Biostatistics
Course outline:
This course covers some of the basic and intermediate statistical methods and principles necessary for the analysis and interpretation of biological data.
Descriptive statistics (central tendency and variance); analysis of univariate and multivariate data; probability density and distribution functions; hypothesis testing and group comparison (parametric and nonparametric tests); Experimental design; Linear models and Generalized linear models; types of random data, Fourier transform and its application in image analysis, spectral and correlation analysis; random error estimates in data measurements.
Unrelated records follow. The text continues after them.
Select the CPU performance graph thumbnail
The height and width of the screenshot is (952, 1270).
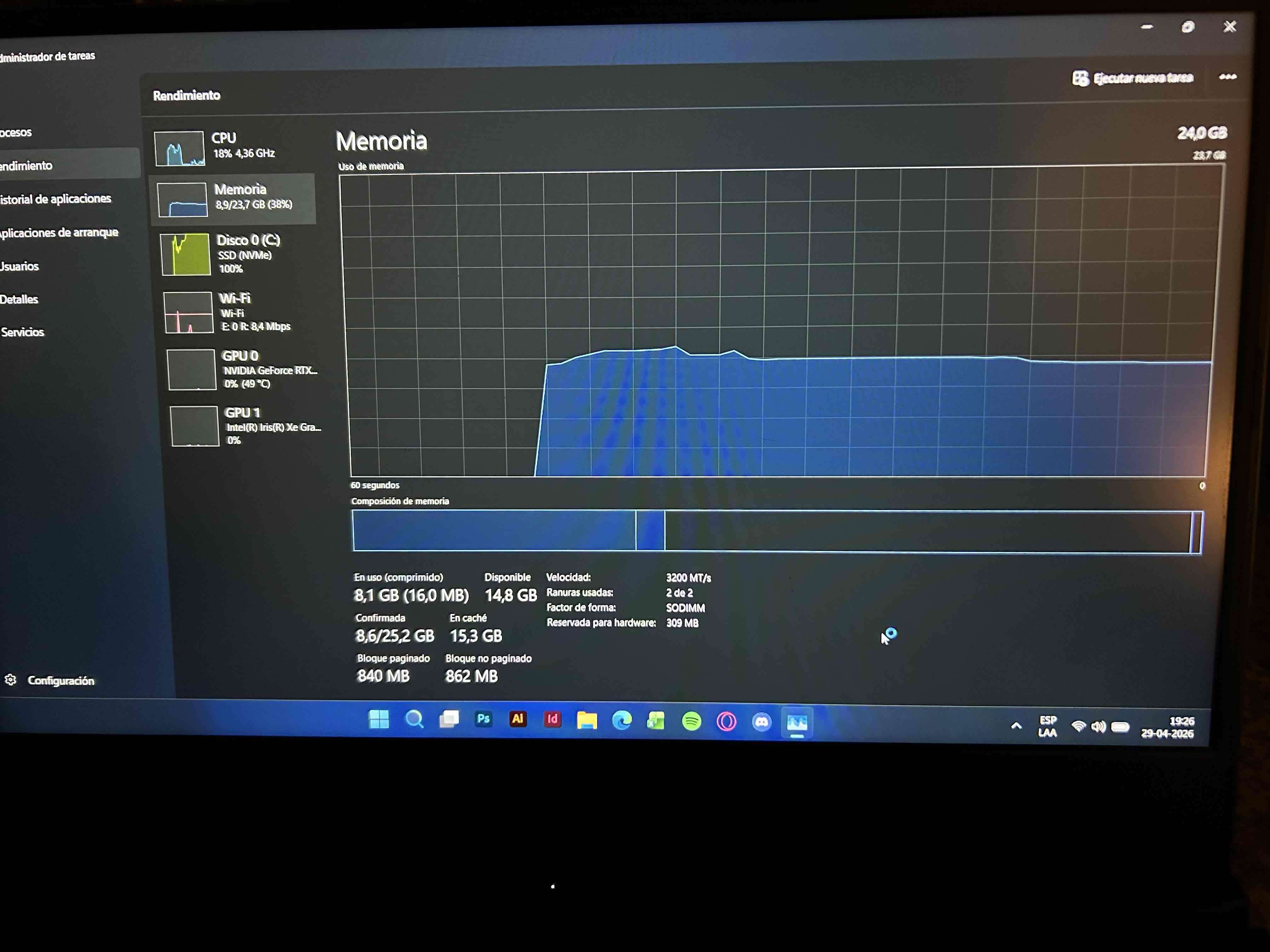179,149
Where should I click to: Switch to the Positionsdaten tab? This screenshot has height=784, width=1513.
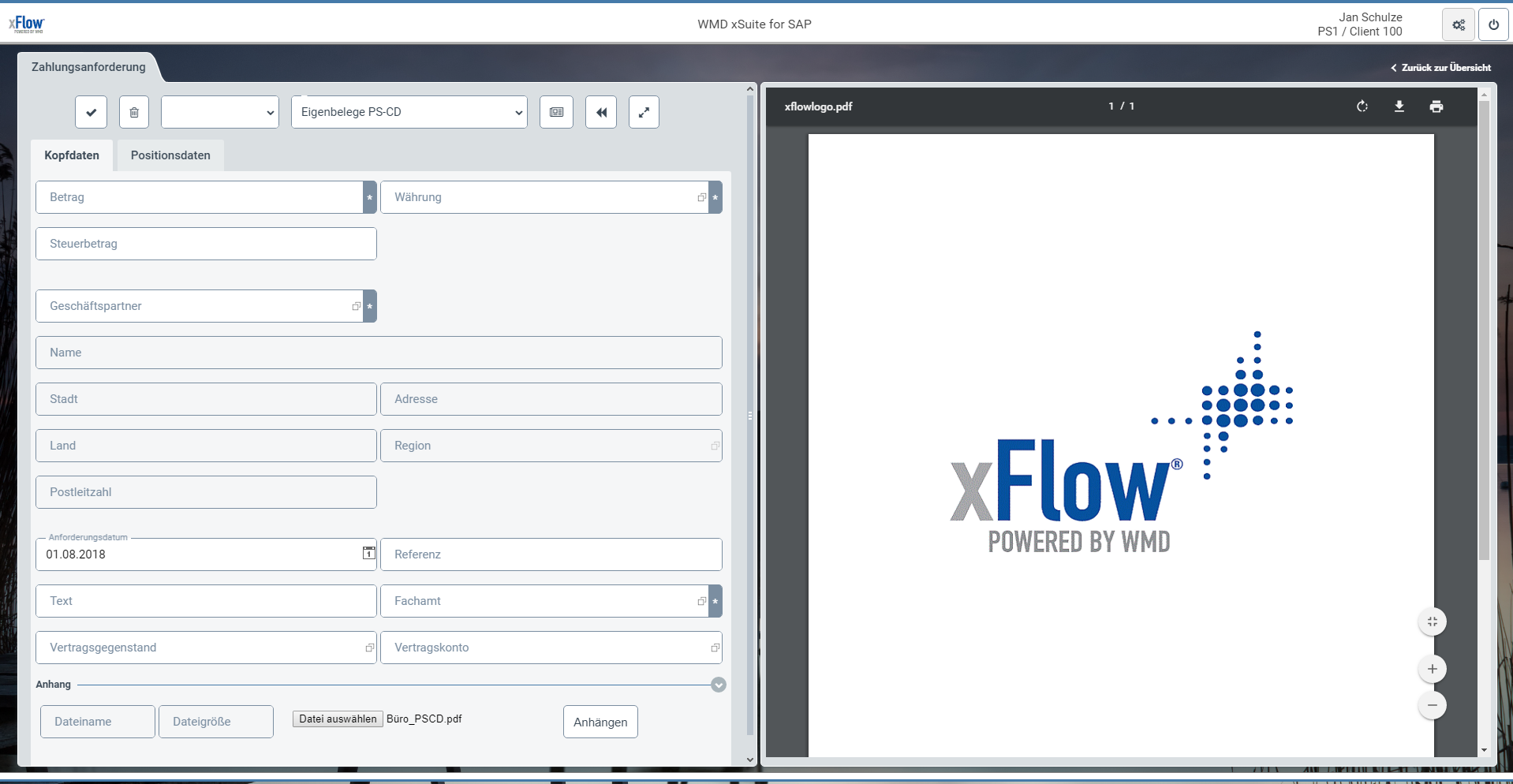tap(170, 155)
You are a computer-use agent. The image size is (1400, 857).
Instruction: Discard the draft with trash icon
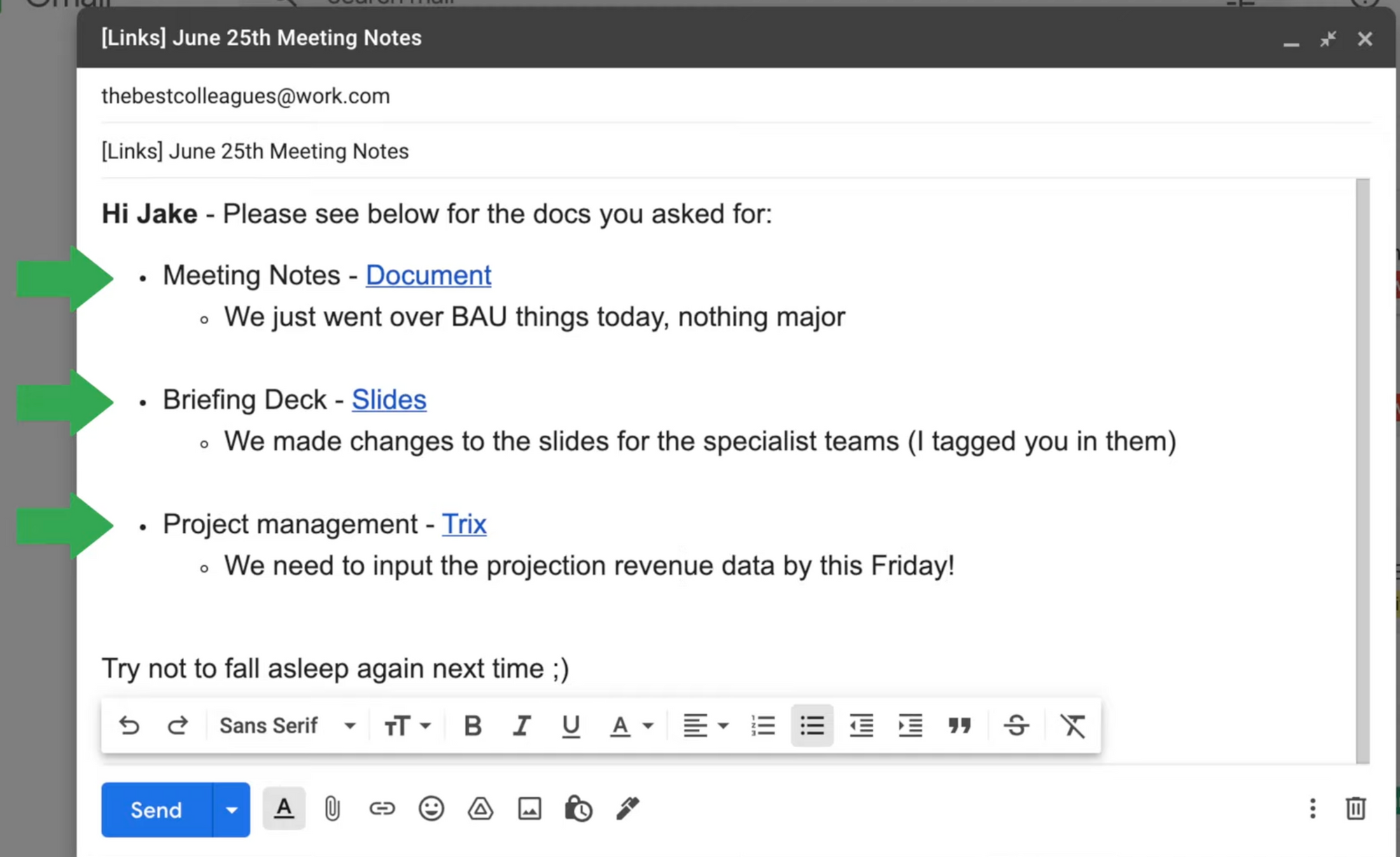coord(1355,809)
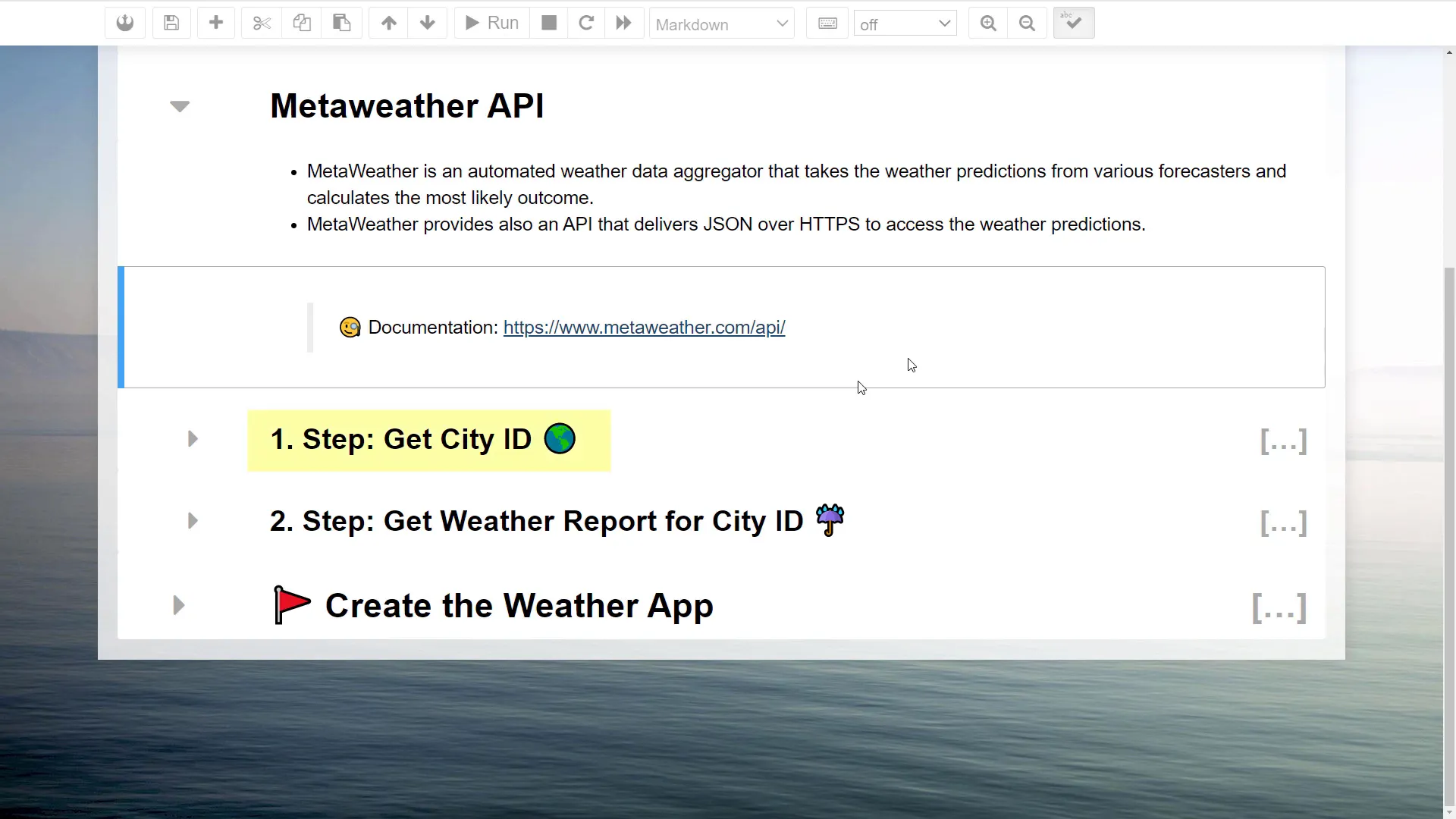The image size is (1456, 819).
Task: Cut the selected cell
Action: click(261, 23)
P-values, multiple hypothesis testing and limitations; power and sample size calculation.
Related readings:
Introduction to R: R for Data Science https://r4ds.had.co.nz/
Fundamentals of Biostatistics by Bernard Rosner, Harvard University
Articles collection from Point of Significance series from Nature Methods: https://www.nature.com/collections/qghhqm/pointsofsignificance
Course outcomes:
This course will help to understand the basics of general statistical methods used in hypothesis testing and how to choose the right statistical test suitable for the data type (and be aware of the limitations).
Through this course, we will also cover some basic R and statistical packages (implemented in R), which can be useful to apply on student’s own datasets in future. We will use MATLAB for random image analysis and correlation analysis.